*** Opening of Records for the task ***

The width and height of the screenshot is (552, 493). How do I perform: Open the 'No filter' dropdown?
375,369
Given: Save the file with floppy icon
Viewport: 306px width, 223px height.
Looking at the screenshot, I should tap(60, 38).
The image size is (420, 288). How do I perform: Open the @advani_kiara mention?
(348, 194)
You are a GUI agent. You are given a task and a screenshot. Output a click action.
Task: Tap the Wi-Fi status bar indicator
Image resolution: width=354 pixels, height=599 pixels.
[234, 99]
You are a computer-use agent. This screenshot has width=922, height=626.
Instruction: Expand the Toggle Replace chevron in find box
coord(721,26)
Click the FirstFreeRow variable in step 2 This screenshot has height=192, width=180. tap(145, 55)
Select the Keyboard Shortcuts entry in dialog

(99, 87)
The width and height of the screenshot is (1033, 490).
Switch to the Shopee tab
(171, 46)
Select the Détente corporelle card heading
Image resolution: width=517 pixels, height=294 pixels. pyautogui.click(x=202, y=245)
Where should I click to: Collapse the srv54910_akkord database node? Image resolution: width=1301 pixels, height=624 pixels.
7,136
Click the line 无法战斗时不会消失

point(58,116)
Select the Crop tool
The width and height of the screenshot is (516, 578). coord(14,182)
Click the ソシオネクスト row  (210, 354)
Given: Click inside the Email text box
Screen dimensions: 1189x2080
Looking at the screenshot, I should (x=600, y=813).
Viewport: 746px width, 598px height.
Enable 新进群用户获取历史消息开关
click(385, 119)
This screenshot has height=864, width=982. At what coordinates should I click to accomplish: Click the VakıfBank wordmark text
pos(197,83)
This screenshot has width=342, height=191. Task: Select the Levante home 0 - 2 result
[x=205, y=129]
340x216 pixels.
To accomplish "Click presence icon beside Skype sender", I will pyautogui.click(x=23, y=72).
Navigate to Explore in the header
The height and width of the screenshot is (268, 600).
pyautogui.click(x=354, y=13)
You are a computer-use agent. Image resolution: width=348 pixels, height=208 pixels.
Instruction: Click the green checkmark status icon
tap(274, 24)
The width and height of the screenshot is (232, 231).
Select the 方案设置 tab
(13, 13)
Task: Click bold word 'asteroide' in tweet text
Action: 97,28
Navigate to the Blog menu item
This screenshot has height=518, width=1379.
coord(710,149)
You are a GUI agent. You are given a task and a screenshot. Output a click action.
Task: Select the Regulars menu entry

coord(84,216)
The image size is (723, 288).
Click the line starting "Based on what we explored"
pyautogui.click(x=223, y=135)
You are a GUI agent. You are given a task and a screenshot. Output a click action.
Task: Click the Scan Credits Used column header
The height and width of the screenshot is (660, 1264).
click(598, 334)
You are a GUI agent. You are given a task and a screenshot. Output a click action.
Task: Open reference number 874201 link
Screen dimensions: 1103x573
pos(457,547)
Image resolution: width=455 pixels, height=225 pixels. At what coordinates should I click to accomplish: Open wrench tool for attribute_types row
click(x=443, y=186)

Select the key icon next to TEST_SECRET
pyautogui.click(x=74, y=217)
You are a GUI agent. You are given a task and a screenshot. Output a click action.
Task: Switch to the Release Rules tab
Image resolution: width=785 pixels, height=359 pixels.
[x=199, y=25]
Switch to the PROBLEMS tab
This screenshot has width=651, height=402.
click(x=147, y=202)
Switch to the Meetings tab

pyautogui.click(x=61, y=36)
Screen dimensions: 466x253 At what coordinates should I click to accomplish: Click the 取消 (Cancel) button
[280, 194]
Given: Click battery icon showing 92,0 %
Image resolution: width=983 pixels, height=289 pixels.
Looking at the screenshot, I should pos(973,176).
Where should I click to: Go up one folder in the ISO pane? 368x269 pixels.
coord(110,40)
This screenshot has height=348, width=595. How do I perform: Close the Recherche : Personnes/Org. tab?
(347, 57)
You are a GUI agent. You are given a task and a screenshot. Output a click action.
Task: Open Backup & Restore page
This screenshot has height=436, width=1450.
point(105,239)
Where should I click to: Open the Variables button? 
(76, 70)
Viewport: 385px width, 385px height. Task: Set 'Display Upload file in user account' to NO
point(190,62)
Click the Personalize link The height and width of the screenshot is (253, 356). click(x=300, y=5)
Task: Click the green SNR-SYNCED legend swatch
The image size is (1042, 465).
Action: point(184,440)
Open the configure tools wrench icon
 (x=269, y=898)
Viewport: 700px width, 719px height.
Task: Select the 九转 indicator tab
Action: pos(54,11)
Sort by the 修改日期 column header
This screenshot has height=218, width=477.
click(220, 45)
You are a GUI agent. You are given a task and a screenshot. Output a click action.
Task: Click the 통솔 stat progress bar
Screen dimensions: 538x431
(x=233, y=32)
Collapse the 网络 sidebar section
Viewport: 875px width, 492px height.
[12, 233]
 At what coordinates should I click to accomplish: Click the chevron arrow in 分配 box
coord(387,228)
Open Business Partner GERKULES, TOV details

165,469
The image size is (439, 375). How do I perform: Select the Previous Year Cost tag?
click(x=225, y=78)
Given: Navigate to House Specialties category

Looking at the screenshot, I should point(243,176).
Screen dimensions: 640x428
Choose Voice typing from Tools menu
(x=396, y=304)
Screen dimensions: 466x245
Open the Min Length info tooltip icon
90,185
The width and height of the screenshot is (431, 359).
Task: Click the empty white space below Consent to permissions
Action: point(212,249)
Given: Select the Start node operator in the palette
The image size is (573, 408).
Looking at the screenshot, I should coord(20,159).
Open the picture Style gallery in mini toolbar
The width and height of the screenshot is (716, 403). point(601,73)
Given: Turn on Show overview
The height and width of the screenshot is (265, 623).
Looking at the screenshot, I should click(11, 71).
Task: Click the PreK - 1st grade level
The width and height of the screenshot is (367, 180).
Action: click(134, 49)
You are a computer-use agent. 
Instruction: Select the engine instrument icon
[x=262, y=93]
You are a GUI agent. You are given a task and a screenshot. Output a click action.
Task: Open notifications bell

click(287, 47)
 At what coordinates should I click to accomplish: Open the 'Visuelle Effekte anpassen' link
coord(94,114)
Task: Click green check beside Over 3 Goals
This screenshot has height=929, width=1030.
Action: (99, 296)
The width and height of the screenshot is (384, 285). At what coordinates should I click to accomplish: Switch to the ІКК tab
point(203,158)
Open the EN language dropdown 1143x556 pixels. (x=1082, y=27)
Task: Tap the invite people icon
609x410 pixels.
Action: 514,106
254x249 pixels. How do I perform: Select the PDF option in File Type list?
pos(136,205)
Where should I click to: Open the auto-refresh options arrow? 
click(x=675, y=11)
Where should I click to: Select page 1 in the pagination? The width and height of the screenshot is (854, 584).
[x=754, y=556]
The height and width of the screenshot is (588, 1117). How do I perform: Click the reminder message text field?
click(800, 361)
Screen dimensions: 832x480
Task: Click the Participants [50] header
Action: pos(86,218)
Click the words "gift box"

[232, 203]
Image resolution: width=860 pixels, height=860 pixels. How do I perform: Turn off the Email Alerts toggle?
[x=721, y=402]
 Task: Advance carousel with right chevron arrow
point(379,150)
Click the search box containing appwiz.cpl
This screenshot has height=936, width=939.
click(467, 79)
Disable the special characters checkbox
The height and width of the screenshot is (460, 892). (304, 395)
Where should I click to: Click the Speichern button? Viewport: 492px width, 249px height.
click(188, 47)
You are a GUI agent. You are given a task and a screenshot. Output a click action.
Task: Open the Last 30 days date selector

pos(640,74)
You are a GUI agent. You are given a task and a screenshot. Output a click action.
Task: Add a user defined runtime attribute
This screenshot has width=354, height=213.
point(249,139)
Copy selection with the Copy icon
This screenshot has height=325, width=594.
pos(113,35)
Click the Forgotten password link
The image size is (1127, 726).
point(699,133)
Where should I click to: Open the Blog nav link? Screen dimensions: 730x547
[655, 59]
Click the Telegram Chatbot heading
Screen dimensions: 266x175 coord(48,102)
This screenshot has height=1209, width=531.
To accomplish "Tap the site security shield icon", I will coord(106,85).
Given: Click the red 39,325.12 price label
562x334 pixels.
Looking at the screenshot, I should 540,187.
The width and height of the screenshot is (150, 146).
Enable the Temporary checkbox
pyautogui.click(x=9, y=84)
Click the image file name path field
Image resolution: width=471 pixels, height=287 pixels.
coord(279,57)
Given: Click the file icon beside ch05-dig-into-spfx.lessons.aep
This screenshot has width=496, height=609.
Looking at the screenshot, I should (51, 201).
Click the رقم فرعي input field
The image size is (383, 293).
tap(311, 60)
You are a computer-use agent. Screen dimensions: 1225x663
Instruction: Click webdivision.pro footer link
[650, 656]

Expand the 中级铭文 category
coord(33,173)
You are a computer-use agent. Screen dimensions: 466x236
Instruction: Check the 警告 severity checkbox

*** Close of Records for the task ***

- **What to work on**: With "column" as the string to find, copy every line of the records that holds it.

- **Task solution**:
Task: Click the Scan Credits Used column header
Sort by the 修改日期 column header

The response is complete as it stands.